Review a mid-series book? Am I mad? Often the first book gets the most reviews, but I think it’s worth commenting on later ones so people know whether they want to stay along for the ride.
The time and place
Most of the book takes place on planet Ithiss-Tor, the homeworld of the insectoid Ithtorians, who can disguise themselves as anyone. I assume the setting is far future or parallel universe.
The suspension of disbelief
There are all kinds of aliens, mostly bipedal. There’s AI and pretty high technology. Space navigation is done by a pilot and Jumper, a person who can access grimspace, the woobly hyperspace that ships go through to get to different stars and planets. I believe it’s what makes FTL possible. Jumpers tend to burn out and die with little or no warning.
The quick summary
This is book three in the Sirantha Jax series. Sirantha Jax, a Jumper, is sent to Ithiss-Tor to broker an alliance between the Ithtorians and a human Conglomerate. The people-eating Morgut are attacking human outposts, and the Conglomerate thinks the Ithtorians can intimidate the Morgut out of attacking. However, not all Ithtorian leadership is on board.
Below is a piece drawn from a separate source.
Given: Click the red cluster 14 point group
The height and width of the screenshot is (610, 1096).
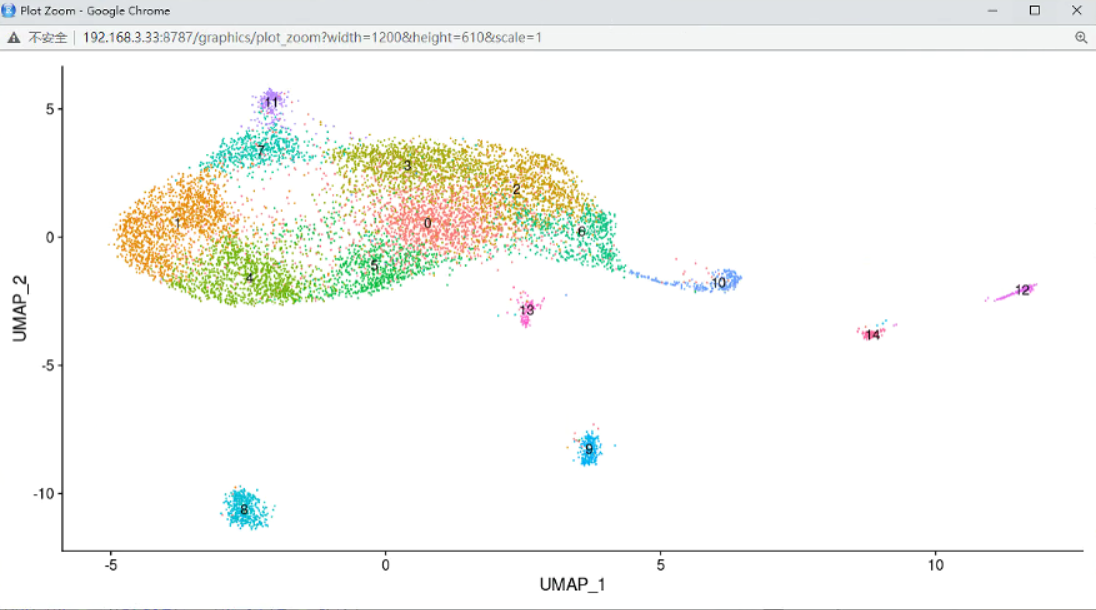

Meanwhile, the criminal Syndicate and the disgraced megacorp Farwan are trying to take advantage of the political situation. Jax also needs to win back her lover, March, who has detached himself from feeling anything.
Character development! Jax, March, Constance, and especially Vel have come a long way since the first book. They have suffered and laughed together, and their trials have made their relationships deeper. Jax continues to process her grief regarding her lost love, Kai, and it’s good to see her less tangled up about it, even if she has to go through a lot of pain to do so. She also struggles to process her new responsibilities without going crazy or becoming someone she can’t bear to be around. She has to make some choices she feels awful about in which she would have decided differently one book ago or at the beginning of the saga.
There’s action with the politics, for those who would worry about a book about diplomacy dragging. We learn lots about the Ithtorian world, which feels richer than any other place we’ve been. The culture is sufficiently alien that I had to think about the customs, but civilized so I could keep track of secondary characters easily.
For such vivid characters in earlier books, Doc Saul and Hit are given small roles that left me wondering if there could be more involvement with them.
I wasn’t super stoked by the interludes from the press. Since we’re cooped up on the planet, it’s nice to know what’s going on out there, but the articles felt a bit scattered to me. There’s a theme going through them, but I admit I breezed through them. The end felt a bit cliffhanger and unexpected, but luckily for me, the fourth book’s published and I can buy it or pick it up at the library.
Read if you
- Enjoyed Grimspace
- Like watching characters grow as they fumble around their lives
- Dig space opera politics and trying to get others to cooperate a la Mass Effect 3
Skip if you
- Haven’t read any previous books in the Sirantha Jax series. Okay, this is not a skip, but a delay- I recommend Grimspace
- Don’t want to deal with politics or cultural shaming of the rebel
- Watched praying mantises mate violently and had problems with that (not shown, but implied)
I loved Grimspace. I thought Wanderlust slowed a bit down and less happened compared to the first book, but Doubleblind picks the action and story up again. This is not a standalone book. Reading the previous books gave me a richer experience with the characters, not just the plot background. I’m going to take a break sideways and read Aguirre’s Perdition, which is a spin-off three-book series. The new book, Breakout, came out this week.